La fin de la mine a secoué la gauche gar­dan­naise. Depuis 1977, Roger Meï est à la mai­rie. Communiste, plu­tôt réno­va­teur, il a été for­te­ment inter­pel­lé par une liste de gauche hors par­ti conduite par Francis Montarello. Directeur de l’office de la culture, 52 ans, bras droit du maire pen­dant de longues années, il veut lui, que Gardanne tourne la page. « Pendant que Gardanne menait le com­bat pour la défense d’une mine condam­née, l’argent de l’Europe sou­te­nait la recon­ver­sion indus­trielle dans la val­lée de l’Arc. L’actuelle muni­ci­pa­li­té a refu­sé cet argent.

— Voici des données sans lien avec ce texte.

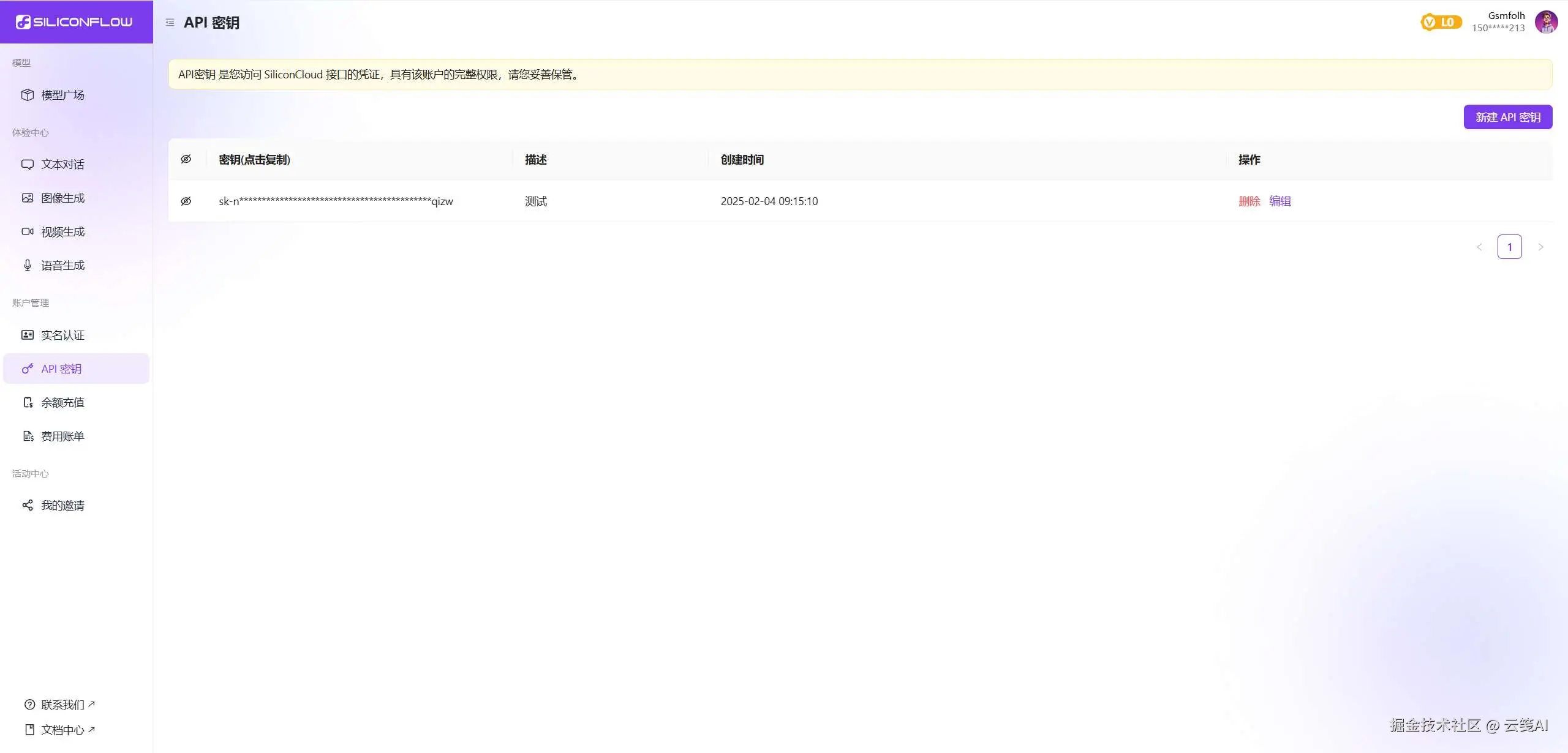Image resolution: width=1568 pixels, height=753 pixels.
Task: Click the L0 membership level badge
Action: [1441, 22]
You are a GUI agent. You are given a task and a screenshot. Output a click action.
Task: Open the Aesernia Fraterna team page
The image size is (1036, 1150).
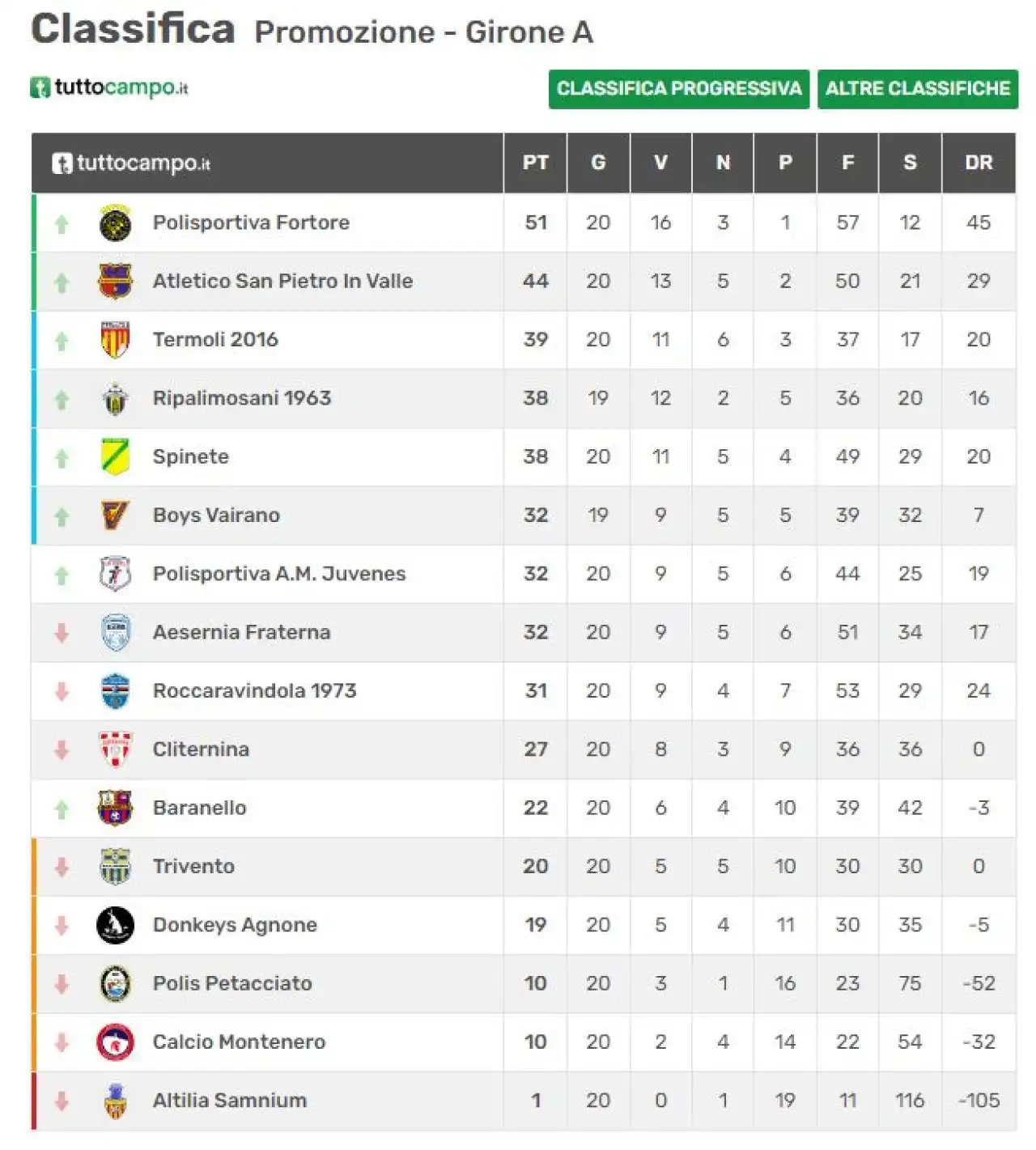241,632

Nous avons été les pre­miers à publi­que­ment par­ler de l’après-mine. La défense de la mine deve­nait une chape de plomb, nous avons libé­ré la parole de nom­breux habi­tants. » Un gar­dan­nais sur quatre a sui­vi cette liste le 11 mars der­nier, ce qui n’a pas empê­ché Roger Méï de l’emporter haut la main dès le pre­mier tour. Le maire a en effet sai­si la balle au bond. Plus ques­tion de défendre la mine. S’il reste emblé­ma­ti­que­ment le seul dépu­té qui défend le char­bon, il demande sim­ple­ment « que l’on ne bouche pas le trou. À l’avenir dit-il, le char­bon rem­pla­ce­ra le pétrole, pour­quoi détruire le puit, un inves­tis­se­ment de trois mil­liards de francs ? ». Son pro­gramme 2001–2007 laisse en fait une large place à la recon­ver­sion du bas­sin minier. « Nous devons nous tour­ner vers d’autres métiers pour l’avenir des enfants de mineurs ». Une zone d’activité de 100 hec­tares est enfin votée, l’État a déci­dé d’implanter une école d’ingénieurs dédiée à la micro­élec­tro­nique et la mai­rie pro­met l’Adsl aux entre­prises. Pas ques­tion pour autant de tou­cher au taux de taxe pro­fes­sion­nelle, 27 %, le plus éle­vé du dépar­te­ment. « Les patrons me parlent plus de l’Adsl que du niveau de la TP » plaide le maire.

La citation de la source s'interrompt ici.